Brief: Each entry needs to be reproduced exactly, with none left out.

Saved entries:
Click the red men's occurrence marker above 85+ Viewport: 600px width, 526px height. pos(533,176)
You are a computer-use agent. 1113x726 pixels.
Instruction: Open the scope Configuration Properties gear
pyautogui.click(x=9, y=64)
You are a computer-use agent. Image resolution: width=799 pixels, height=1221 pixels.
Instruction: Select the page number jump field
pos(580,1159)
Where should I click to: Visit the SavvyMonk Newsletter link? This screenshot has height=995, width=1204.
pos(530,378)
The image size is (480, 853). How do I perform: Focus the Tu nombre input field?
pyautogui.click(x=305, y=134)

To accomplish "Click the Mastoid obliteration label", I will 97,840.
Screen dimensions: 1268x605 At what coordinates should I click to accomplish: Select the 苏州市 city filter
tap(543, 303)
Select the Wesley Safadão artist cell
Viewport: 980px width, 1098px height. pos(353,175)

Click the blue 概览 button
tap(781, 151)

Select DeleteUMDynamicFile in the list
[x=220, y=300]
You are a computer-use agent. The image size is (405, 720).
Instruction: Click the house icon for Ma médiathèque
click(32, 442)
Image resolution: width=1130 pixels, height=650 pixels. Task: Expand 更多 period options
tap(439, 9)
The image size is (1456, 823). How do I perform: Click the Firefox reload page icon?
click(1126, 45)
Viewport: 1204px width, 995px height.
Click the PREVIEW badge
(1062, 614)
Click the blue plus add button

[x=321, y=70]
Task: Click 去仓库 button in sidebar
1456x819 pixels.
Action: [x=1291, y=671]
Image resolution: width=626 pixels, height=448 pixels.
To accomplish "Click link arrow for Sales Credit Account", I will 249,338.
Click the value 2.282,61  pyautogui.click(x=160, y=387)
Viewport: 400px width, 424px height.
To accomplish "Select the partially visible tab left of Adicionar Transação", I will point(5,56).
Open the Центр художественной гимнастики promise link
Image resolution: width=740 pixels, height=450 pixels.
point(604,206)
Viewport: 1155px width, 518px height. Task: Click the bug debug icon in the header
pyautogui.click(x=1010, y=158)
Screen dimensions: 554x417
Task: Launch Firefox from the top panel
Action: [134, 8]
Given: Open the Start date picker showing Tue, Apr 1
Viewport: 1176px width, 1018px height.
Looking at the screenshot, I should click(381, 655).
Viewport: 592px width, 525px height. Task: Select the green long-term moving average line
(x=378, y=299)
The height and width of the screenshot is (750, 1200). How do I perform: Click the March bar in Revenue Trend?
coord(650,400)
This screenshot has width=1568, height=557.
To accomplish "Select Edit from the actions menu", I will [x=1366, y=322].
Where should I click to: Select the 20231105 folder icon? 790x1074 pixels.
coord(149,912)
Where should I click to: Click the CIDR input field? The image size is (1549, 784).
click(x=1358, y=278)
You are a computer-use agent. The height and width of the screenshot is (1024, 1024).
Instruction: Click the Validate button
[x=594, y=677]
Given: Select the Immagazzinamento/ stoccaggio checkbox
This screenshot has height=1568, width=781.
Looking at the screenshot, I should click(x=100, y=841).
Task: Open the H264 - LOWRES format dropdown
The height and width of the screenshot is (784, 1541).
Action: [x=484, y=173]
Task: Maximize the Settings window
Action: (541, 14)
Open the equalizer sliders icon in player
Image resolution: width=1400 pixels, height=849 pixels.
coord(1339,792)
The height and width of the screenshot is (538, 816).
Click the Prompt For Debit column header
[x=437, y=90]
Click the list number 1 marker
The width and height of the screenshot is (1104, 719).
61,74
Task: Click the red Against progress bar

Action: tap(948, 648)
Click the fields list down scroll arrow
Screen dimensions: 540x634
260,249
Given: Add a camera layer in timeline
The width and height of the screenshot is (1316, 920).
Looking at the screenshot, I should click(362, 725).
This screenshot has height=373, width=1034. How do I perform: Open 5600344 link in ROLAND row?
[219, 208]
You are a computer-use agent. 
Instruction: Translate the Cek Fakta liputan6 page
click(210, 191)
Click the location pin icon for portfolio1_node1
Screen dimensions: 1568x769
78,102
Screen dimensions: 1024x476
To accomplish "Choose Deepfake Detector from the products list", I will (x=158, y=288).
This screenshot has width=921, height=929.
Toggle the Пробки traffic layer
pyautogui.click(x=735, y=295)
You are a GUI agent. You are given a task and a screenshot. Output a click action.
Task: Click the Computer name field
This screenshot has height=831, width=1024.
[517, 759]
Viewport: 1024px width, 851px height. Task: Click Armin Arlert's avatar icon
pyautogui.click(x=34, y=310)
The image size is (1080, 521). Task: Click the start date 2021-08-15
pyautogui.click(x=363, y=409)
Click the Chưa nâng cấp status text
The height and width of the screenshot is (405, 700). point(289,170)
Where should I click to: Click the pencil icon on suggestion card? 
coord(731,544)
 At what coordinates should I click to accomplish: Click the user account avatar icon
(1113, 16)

Response to this task:
Click the red men's occurrence marker above 85+ Viewport: 600px width, 526px height. pos(533,176)
You are a computer-use agent. 1113x726 pixels.
Instruction: Open the scope Configuration Properties gear
pyautogui.click(x=9, y=64)
You are a computer-use agent. Image resolution: width=799 pixels, height=1221 pixels.
Instruction: Select the page number jump field
pos(580,1159)
Where should I click to: Visit the SavvyMonk Newsletter link? This screenshot has height=995, width=1204.
pos(530,378)
The image size is (480, 853). How do I perform: Focus the Tu nombre input field?
pyautogui.click(x=305, y=134)

To accomplish "Click the Mastoid obliteration label", I will 97,840.
Screen dimensions: 1268x605 At what coordinates should I click to accomplish: Select the 苏州市 city filter
tap(543, 303)
Select the Wesley Safadão artist cell
Viewport: 980px width, 1098px height. pos(353,175)

Click the blue 概览 button
tap(781, 151)

Select DeleteUMDynamicFile in the list
[x=220, y=300]
You are a computer-use agent. The image size is (405, 720).
Instruction: Click the house icon for Ma médiathèque
click(32, 442)
Image resolution: width=1130 pixels, height=650 pixels. Task: Expand 更多 period options
tap(439, 9)
The image size is (1456, 823). How do I perform: Click the Firefox reload page icon?
click(1126, 45)
Viewport: 1204px width, 995px height.
Click the PREVIEW badge
(1062, 614)
Click the blue plus add button

[x=321, y=70]
Task: Click 去仓库 button in sidebar
1456x819 pixels.
Action: [x=1291, y=671]
Image resolution: width=626 pixels, height=448 pixels.
To accomplish "Click link arrow for Sales Credit Account", I will 249,338.
Click the value 2.282,61  pyautogui.click(x=160, y=387)
Viewport: 400px width, 424px height.
To accomplish "Select the partially visible tab left of Adicionar Transação", I will point(5,56).
Open the Центр художественной гимнастики promise link
Image resolution: width=740 pixels, height=450 pixels.
point(604,206)
Viewport: 1155px width, 518px height. Task: Click the bug debug icon in the header
pyautogui.click(x=1010, y=158)
Screen dimensions: 554x417
Task: Launch Firefox from the top panel
Action: [134, 8]
Given: Open the Start date picker showing Tue, Apr 1
Viewport: 1176px width, 1018px height.
Looking at the screenshot, I should click(381, 655).
Viewport: 592px width, 525px height. Task: Select the green long-term moving average line
(x=378, y=299)
The height and width of the screenshot is (750, 1200). How do I perform: Click the March bar in Revenue Trend?
coord(650,400)
This screenshot has width=1568, height=557.
To accomplish "Select Edit from the actions menu", I will [x=1366, y=322].
Where should I click to: Select the 20231105 folder icon? 790x1074 pixels.
coord(149,912)
Where should I click to: Click the CIDR input field? The image size is (1549, 784).
click(x=1358, y=278)
You are a computer-use agent. The height and width of the screenshot is (1024, 1024).
Instruction: Click the Validate button
[x=594, y=677]
Given: Select the Immagazzinamento/ stoccaggio checkbox
This screenshot has height=1568, width=781.
Looking at the screenshot, I should click(x=100, y=841).
Task: Open the H264 - LOWRES format dropdown
The height and width of the screenshot is (784, 1541).
Action: [x=484, y=173]
Task: Maximize the Settings window
Action: (541, 14)
Open the equalizer sliders icon in player
Image resolution: width=1400 pixels, height=849 pixels.
coord(1339,792)
The height and width of the screenshot is (538, 816).
Click the Prompt For Debit column header
[x=437, y=90]
Click the list number 1 marker
The width and height of the screenshot is (1104, 719).
61,74
Task: Click the red Against progress bar

Action: tap(948, 648)
Click the fields list down scroll arrow
Screen dimensions: 540x634
260,249
Given: Add a camera layer in timeline
The width and height of the screenshot is (1316, 920).
Looking at the screenshot, I should click(362, 725).
This screenshot has height=373, width=1034. How do I perform: Open 5600344 link in ROLAND row?
[219, 208]
You are a computer-use agent. 
Instruction: Translate the Cek Fakta liputan6 page
click(210, 191)
Click the location pin icon for portfolio1_node1
Screen dimensions: 1568x769
78,102
Screen dimensions: 1024x476
To accomplish "Choose Deepfake Detector from the products list", I will (x=158, y=288).
This screenshot has width=921, height=929.
Toggle the Пробки traffic layer
pyautogui.click(x=735, y=295)
You are a GUI agent. You are given a task and a screenshot. Output a click action.
Task: Click the Computer name field
This screenshot has height=831, width=1024.
[517, 759]
Viewport: 1024px width, 851px height. Task: Click Armin Arlert's avatar icon
pyautogui.click(x=34, y=310)
The image size is (1080, 521). Task: Click the start date 2021-08-15
pyautogui.click(x=363, y=409)
Click the Chưa nâng cấp status text
The height and width of the screenshot is (405, 700). point(289,170)
Where should I click to: Click the pencil icon on suggestion card? 
coord(731,544)
 At what coordinates should I click to accomplish: Click the user account avatar icon
(1113, 16)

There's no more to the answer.